ADNAN OKTAR: Filistin durduk yere roket atmaya başlıyor. Burada, “gelin buraları bombalayın” anlamına gelmiyor mu bu ifade? Sen roket atmazsan adam ne gerekçeyle gelip sana saldırsın? Gerekçe meydana getiriyorsun. “Gel burayı bombala” diyorsun, adam da gelip bombalıyor. Sonra da diyorsun ki; “niye bombalıyorsun?” Peki sen niye bombalıyorsun? Tek kelime İttihad-ı İslam’dan bahsetmiyorsun.
Mesela bakın, “Batı Şeria, 2005’ten beri İsrail’i tanıdı ve saldırmadığı için, 2005’ten beri İsrail tarafından da o tarafa saldırı olmamış.”

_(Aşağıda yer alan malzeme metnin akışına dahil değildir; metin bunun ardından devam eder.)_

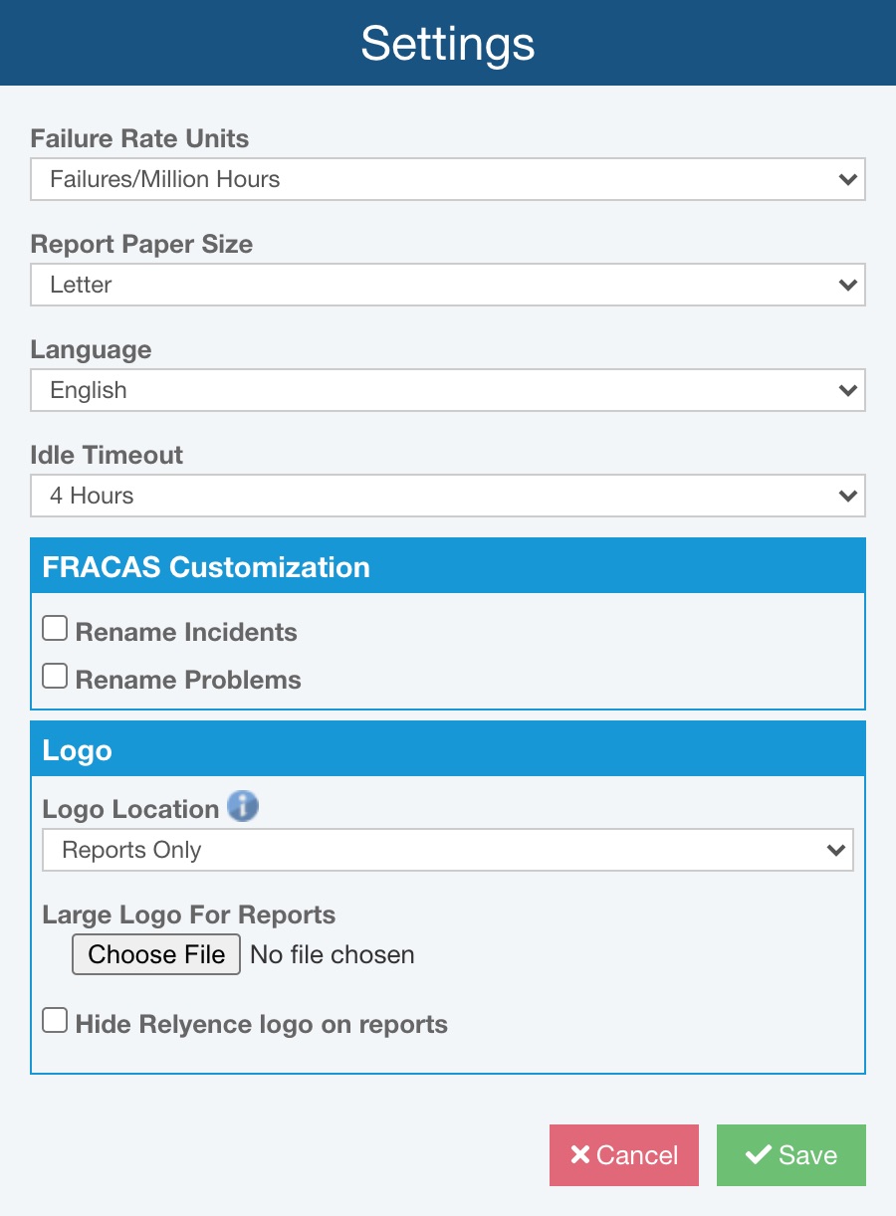Click the Report Paper Size label
Viewport: 896px width, 1216px height.
[x=141, y=244]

Adamları tedirgin etmenin alemi ne? Açın sınırlarınızı, gidin İsrail’de de yaşayın, onları da davet edin, ev kursunlar, beraber iç içe yaşayın. Musevi komşularınız olsun,idin siz de İsrail’de yaşayın. Ne güzel, onlar da Allah’a inanıyor, siz de Allah’a inanıyorsunuz. Onların da peygamberleri bir, aynı peygamberlere inanıyoruz. Hz. İbrahim (a.s), Hz. İshak (a.s), Hz. Yakup (a.s). Ne güzel Allah’a, Kitab’a titizler. Daha ne istiyorsunuz? Dinsiz olsalardı daha mı iyiydi? Bırakın o bölgede de yaşasınlar, ne mahsuru var? Sizi rahatsız eden yönü nedir? İttifak edin, İttihad-ı İslam için onlarla konuşun, ikna edin. Dersiniz, “hep beraber mutlu, güzel, kardeşçe yaşayalım burada” dersiniz. Adamlara diyorsun ki, “sen nereye gidersen git.” Nereye gitsin? Yer de göstermiyorlar. Nereye gitseler istemiyorlar kardeşim, olur mu böyle bir şey? Çok ürkütücü bir şey bu. Adam Musevi doğuyor, peşin suçlu hale gelmiş oluyor. Olur mu öyle şey?